Возможно, Батюшкову обидно, что Бороздин отправлен Олениным в интереснейшую экспедицию, а он, Батюшков, вынужден прозябать один со своими мыслями в глухом пошехонском углу. Но поэт есть поэт, даже в углу он философ, собиратель себя и времени. В письме к Гнедичу Батюшков утвердит эту свою “маленькую философию”[27]. Назовём её “философией праздности”. Но какой? Ведь есть праздность и праздность, и мы увидим, как чётко Константин Николаевич разделяет их. Следить за рисунком его мысли в этом письме – удовольствие совершенно особенное. Впрочем, как и во многих других письмах. Этот рисунок прерывист и замысловат – но внутренне выверен. Повторяя слова Шатобриана о Тассо, можно сказать, что здесь тоже многое сплетено, но ничего не спутано. Так логична мысль, которая формулирует саму себя в момент письма, когда задействован весь интеллектуальный “аппарат” автора.

Попробуем разобраться в этой логике и в этом “аппарате”.

Гнедич в своих письмах часто упрекает друга в лени. От неё, считает он, и физические болезни Батюшкова, и его душевное, творческое бессилие. Надобно трудиться, говорит батюшковский Штольц, и тогда всё само наладится. Но есть труд и труд; суетливым петербуржским дельцам и искателям славы – Батюшков противопоставит труд уединения и праздности. Рассеяние мысли – лучший способ уловить время; ощутить каждый момент жизни в его полноте и целостности, а стало быть, и познать себя в нём. Не важно, чем ты в данный момент занят, зеваешь, читаешь или обедаешь. Труд, которым заняты городские “дельцы”, отвлекает от себя, а значит бессмыслен.

Воистину праздны те, кто подобным трудом заняты.

Список “неважных дел”, который приводит в письме Батюшков – поражает ироничной дотошностью.

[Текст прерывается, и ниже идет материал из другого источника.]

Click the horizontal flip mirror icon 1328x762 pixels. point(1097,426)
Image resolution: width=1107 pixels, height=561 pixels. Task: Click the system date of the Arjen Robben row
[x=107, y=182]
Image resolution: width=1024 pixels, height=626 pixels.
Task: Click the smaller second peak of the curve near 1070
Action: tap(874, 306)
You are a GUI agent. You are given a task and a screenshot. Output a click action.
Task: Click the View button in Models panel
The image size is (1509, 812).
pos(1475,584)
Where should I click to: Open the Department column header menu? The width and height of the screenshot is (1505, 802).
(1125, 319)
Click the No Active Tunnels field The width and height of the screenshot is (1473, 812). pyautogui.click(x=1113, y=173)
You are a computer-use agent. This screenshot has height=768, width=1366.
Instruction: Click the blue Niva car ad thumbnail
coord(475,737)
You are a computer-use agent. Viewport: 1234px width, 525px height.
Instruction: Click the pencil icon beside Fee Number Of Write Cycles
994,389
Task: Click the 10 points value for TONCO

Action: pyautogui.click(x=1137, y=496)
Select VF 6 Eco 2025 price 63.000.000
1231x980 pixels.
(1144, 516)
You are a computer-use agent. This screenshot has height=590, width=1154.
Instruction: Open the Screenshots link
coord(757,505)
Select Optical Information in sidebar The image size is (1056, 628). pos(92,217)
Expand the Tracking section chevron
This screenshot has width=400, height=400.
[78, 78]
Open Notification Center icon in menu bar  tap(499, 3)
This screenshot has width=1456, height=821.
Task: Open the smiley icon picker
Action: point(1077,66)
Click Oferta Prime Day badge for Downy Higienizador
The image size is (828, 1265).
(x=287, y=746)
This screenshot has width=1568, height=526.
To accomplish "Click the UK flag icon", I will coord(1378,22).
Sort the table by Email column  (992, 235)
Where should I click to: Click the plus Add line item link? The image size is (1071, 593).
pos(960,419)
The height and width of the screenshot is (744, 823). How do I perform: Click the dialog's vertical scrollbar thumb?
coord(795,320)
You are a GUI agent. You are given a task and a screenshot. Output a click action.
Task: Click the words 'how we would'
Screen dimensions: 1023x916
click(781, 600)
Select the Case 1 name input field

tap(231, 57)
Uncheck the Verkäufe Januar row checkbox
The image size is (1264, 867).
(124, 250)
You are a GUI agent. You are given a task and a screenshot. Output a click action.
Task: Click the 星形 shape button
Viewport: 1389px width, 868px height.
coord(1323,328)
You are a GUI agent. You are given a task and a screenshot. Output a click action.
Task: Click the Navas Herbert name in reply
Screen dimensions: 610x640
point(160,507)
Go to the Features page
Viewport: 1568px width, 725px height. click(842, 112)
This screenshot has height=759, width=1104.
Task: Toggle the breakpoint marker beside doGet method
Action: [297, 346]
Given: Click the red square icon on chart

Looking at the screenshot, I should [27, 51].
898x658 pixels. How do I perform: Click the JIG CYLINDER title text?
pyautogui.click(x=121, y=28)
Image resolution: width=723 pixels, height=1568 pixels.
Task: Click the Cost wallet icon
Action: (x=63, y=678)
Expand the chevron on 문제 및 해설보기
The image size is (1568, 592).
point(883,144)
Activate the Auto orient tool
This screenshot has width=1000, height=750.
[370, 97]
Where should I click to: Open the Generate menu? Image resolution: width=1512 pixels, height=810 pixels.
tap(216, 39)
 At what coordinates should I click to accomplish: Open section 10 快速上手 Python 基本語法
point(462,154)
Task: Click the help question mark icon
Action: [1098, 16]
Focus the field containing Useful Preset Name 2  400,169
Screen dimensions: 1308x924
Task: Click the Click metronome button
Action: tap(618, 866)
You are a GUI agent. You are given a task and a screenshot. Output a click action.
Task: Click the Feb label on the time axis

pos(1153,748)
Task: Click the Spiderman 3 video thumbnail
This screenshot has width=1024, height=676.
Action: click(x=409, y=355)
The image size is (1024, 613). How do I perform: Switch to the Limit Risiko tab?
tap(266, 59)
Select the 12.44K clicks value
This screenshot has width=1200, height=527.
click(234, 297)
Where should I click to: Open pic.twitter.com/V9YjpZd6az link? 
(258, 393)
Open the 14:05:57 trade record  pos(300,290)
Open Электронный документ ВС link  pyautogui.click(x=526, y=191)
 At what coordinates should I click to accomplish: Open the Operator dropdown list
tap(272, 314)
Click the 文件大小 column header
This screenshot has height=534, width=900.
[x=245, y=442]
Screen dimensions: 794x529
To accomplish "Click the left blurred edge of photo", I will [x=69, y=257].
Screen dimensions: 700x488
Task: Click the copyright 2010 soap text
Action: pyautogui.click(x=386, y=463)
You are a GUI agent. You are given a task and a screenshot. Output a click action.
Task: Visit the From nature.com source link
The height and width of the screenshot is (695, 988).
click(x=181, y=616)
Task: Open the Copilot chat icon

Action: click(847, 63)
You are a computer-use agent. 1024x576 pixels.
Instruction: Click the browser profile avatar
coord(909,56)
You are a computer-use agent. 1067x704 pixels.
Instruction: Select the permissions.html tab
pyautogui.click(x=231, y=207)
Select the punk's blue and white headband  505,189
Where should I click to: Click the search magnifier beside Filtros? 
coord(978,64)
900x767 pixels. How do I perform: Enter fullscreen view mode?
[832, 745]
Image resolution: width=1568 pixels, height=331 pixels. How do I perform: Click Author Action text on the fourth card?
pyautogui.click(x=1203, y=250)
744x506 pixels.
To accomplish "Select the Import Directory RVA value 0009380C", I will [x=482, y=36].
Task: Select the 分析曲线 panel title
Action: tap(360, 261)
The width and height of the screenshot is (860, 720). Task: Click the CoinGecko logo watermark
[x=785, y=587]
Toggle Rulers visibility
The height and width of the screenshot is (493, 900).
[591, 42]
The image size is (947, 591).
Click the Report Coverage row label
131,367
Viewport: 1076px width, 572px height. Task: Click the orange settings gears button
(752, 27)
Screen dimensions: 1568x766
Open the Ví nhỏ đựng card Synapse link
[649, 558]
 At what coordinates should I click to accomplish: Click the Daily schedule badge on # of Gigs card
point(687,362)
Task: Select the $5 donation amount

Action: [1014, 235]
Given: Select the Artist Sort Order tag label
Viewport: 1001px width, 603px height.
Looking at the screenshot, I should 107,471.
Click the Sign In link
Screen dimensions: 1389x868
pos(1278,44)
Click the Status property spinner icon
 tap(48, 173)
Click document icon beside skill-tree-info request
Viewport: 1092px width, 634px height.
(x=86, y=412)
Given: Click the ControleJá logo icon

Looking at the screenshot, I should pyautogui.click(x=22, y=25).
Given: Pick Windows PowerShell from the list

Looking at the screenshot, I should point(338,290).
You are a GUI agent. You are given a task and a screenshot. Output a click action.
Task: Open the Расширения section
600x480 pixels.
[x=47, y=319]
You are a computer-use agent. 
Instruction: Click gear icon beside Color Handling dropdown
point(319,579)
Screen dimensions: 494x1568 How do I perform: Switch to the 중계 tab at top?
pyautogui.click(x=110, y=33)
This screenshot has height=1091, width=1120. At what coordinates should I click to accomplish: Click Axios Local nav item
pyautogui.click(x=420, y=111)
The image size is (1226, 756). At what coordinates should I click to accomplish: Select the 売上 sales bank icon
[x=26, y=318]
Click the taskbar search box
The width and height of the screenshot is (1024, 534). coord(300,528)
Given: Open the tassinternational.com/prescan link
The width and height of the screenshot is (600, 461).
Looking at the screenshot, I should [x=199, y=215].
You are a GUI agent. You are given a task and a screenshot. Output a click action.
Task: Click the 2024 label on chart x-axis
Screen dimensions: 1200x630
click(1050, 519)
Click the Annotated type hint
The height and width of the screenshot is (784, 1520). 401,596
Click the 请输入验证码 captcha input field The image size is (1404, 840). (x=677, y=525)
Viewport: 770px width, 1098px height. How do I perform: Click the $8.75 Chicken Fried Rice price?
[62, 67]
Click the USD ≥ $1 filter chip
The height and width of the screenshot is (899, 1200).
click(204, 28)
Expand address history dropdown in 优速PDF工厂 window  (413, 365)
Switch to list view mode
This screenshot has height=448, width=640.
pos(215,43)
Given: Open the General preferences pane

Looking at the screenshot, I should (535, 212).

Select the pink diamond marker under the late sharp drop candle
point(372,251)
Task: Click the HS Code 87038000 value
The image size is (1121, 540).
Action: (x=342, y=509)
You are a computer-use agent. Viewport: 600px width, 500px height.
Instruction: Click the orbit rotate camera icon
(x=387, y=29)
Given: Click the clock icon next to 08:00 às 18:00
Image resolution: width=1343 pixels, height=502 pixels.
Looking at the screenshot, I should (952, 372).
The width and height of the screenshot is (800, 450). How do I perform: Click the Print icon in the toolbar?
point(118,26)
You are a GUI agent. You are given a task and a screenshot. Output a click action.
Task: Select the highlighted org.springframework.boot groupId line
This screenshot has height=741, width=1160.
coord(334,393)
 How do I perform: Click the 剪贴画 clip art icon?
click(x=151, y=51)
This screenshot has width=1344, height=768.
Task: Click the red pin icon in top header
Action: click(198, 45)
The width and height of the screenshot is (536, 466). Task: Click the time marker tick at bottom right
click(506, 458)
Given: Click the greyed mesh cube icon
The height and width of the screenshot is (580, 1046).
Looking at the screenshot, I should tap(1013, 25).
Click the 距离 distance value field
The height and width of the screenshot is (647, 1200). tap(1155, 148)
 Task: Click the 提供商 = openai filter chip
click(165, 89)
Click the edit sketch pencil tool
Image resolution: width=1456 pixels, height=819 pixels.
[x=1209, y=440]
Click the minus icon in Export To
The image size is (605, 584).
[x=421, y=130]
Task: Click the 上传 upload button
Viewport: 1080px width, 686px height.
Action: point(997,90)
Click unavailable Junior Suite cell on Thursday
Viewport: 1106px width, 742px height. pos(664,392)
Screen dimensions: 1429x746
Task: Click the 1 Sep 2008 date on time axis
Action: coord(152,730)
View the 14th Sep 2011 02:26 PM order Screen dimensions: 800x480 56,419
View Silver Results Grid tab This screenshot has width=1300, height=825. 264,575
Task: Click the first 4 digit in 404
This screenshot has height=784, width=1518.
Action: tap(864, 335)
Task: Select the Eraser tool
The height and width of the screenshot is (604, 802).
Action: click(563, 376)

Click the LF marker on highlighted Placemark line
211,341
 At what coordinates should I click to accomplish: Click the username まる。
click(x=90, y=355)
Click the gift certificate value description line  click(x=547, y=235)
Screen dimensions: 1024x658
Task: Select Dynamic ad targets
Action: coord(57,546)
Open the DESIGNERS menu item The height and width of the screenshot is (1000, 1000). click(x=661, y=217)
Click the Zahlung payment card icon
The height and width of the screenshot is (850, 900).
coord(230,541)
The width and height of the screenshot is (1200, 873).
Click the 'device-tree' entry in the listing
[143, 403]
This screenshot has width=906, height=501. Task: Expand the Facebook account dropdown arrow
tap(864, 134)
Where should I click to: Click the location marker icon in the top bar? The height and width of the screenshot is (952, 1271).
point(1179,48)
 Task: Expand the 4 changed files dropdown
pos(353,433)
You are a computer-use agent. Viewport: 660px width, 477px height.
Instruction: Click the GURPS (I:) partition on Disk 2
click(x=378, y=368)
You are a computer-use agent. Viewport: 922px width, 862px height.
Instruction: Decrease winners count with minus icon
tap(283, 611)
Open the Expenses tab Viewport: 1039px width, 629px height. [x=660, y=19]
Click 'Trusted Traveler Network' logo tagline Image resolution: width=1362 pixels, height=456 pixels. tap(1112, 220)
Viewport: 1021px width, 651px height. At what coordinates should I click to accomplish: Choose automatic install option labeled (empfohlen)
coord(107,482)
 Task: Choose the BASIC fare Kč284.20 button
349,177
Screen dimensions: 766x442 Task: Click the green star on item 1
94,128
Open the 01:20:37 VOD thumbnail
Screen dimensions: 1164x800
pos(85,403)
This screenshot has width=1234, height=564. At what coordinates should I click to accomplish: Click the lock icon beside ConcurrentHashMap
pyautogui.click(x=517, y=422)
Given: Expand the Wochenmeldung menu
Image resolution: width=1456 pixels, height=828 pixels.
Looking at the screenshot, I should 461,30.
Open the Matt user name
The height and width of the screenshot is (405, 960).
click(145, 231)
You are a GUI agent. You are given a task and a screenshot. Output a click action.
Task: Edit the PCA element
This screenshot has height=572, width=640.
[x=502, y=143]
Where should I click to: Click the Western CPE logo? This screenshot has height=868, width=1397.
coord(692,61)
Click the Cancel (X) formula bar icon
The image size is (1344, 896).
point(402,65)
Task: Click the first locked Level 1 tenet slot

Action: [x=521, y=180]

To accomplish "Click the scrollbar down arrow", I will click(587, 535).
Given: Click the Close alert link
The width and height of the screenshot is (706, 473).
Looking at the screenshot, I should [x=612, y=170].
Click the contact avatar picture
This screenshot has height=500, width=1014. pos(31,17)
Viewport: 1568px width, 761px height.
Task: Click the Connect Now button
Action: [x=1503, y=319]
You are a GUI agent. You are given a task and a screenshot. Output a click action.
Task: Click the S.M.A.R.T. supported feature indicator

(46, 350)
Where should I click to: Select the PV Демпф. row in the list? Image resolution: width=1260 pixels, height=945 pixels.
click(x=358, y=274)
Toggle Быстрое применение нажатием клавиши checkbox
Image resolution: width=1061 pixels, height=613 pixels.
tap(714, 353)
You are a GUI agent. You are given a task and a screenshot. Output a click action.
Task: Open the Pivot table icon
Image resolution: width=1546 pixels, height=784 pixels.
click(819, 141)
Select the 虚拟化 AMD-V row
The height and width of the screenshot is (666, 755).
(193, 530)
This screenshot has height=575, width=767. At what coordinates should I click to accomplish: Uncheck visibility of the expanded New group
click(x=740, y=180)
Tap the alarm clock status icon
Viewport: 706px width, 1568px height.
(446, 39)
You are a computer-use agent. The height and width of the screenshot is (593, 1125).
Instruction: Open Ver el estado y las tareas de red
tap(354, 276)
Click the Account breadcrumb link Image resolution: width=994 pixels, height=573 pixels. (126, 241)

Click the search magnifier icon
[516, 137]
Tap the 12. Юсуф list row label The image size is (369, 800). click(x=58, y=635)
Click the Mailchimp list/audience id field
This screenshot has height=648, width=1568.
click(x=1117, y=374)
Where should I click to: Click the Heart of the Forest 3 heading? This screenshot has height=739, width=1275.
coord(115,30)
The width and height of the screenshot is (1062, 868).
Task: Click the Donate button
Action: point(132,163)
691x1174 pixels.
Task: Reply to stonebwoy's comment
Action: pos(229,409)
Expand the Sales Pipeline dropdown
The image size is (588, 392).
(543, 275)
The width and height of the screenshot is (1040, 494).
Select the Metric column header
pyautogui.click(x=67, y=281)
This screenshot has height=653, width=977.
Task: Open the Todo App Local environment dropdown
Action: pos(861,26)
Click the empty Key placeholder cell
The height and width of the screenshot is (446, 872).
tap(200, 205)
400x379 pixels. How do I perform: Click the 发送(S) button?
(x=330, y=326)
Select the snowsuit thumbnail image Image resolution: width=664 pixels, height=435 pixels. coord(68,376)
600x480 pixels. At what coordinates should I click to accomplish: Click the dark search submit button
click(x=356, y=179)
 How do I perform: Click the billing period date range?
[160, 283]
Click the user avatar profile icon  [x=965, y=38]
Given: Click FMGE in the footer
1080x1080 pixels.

Важно рассуждая о пищеварении, Константин Николаевич как бы насмешничает и над трудягой Гнедичем, и, косвенно, над “немцем” Жуковским (который, будучи ещё в деревне, в письмах друзьям уже расписывает время на дела и общение с ними в Москве). “Праздность и бездействие есть мать всего, и между тем и прочим болезней”. Вот что ты мне пишешь, трудолюбивая пчела! Но здесь тьма ошибок против грамматики. Надобно было сказать: праздность и бездействие суть и проч. Ошибка вторая: бездействие – рода средняго, а род средний, по правилам всех возможных грамматик, ближе к мужескому, нежели к женскому, то и надобно было написать: бездействие есть отец, и проч., но как тут предыдущее слово праздность, второе бездействие, то я и не знаю, каким образом согласовать отца и мать вместе (праздность – мать, бездействие – отец): надобно всю фразу переделать”. Если вся фраза противоречит истине, как бы говорит он, значит и мысль твоя на мой счёт – ложна. Я не бездельник.